The number of servers to be monitored is therefore manageable, which makes it easier to integrate them into monitoring with Windows Server on-board resources. Server Manager is a quick and simple tool. You can add all existing ADFS servers there to the dashboard of your admin workstation and see centrally whether important services are running. Access and filtering of the event log by the severity of messages is also possible from a central location. The presentation of performance data and the results of the Best Practices Analyzer [6] round off the monitoring options in Server Manager at this point.

PowerShell Redux

Administrators who like to use PowerShell to monitor server services can use cmdlets to check ADFS and the WAP server. If you add the Active Directory Composite Services role (or Remote Access for the WAP server), the PowerShell modules are installed for that service. If you already have PowerShell-based monitoring that provides information about your server landscape on a regular basis (e.g., through the Schedule service), you will find a pool of cmdlets that can be integrated there.

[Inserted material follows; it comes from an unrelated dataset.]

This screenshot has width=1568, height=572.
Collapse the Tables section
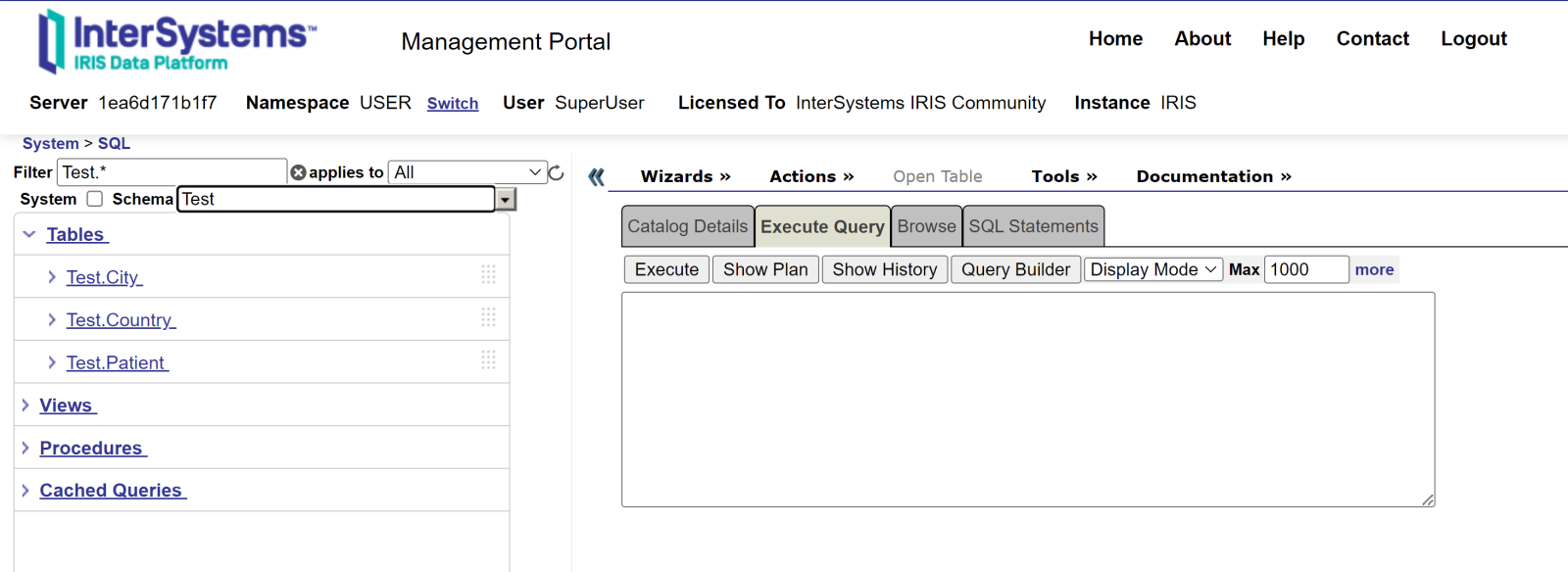(29, 234)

View these cmdlets in the PowerShell ISE. If you select the module on the right side, all the cmdlets it contains are displayed on the left. Figure 3 shows an example with the WebApplicationProxy module, including the associated help. If you prefer to work at the PowerShell prompt, you'll find that the

Get-Command -Module adfs
Figure 3: Something is wrong – in this case, the WAP has failed to reach its ADFS server.

command returns a list of the 170 cmdlets in ADFS 2016, some of which are useful for monitoring or just to see what's going on. For example, the Get-ADFSCertificate cmdlet displays ADFS certificate details. The expiration date on which the certificates lose their validity is important.

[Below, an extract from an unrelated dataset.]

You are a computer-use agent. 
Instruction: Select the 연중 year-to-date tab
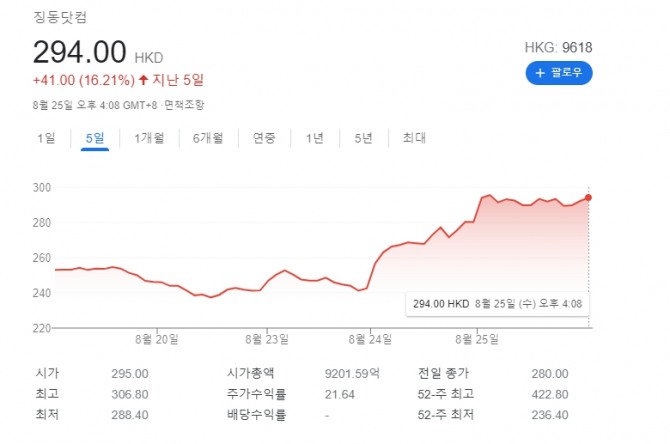tap(264, 138)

If you still have not found what you need for monitoring at the command line with the standard PowerShell modules, you should take a look at the free AD FS Diagnostics Module [7] toolbox, which goes one step further in terms of diagnostics and tests the ADFS landscape for inconsistencies. The disadvantage of this module is that, according to the website, it was only tested up to Windows Server 2012, which corresponds to ADFS Version 2.1. In Microsoft speak,"not tested" does not mean that it does not work, but only that there is no warranty and certainly no support. In any case, there were no errors in the tests for this post. The cmdlets don't perform any critical tasks, they just perform tests and read information. If you decide to rely on this module, you will still want to take a close look to ensure that the results of your individual ADFS setup are determined correctly.

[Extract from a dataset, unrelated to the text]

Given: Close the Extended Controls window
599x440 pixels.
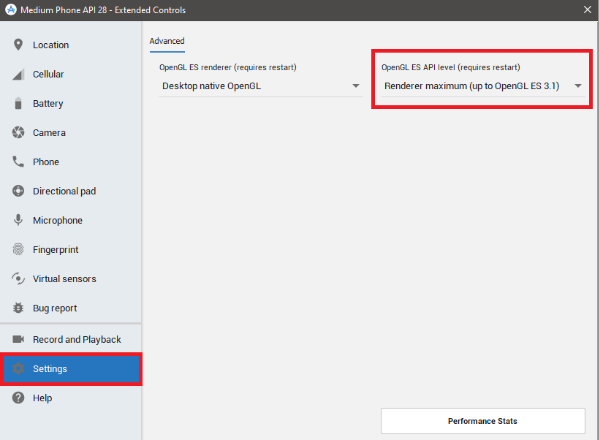Looking at the screenshot, I should 588,10.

Good news for subscribers to Azure Active Directory Premium 1: If you installed the Azure AD Connect Health Agent, the above-mentioned AD FS Diagnostics Module will also be installed on the server with the agent. According to comments in the PowerShell source code, this is tested for ADFS 2016. To use its cmdlets, you need to import the module with the command:

> Import-module C:\Program Files\Azure Ad Connect Health Adfs Agent\Diagnostics\ADFSDiagnostics.psm1

One of the most important cmdlets is Test-AdfsServerHealth, which runs a hodgepodge of tests examining, among other things, certificates and Active Directory to discover duplicate SPNs, as mentioned earlier.

If you give the cmdlet some additional parameters (e.g., Test-AdfsServerHealth | ft Name,Result), the output becomes more attractive. The command

> Test-AdfsServerHealth | where {$_.Result -eq "Fail"} | fl

only returns the results of the tests whose results failed. You can run the command at regular intervals using the scheduler service and redirect the test results to a file located on a central admin workstation. This gives you a complete mini-monitoring environment – for free. If the file is empty, everything is running smoothly. If errors are listed, something is wrong. The scope can be extended arbitrarily, and email can be sent to the admin team.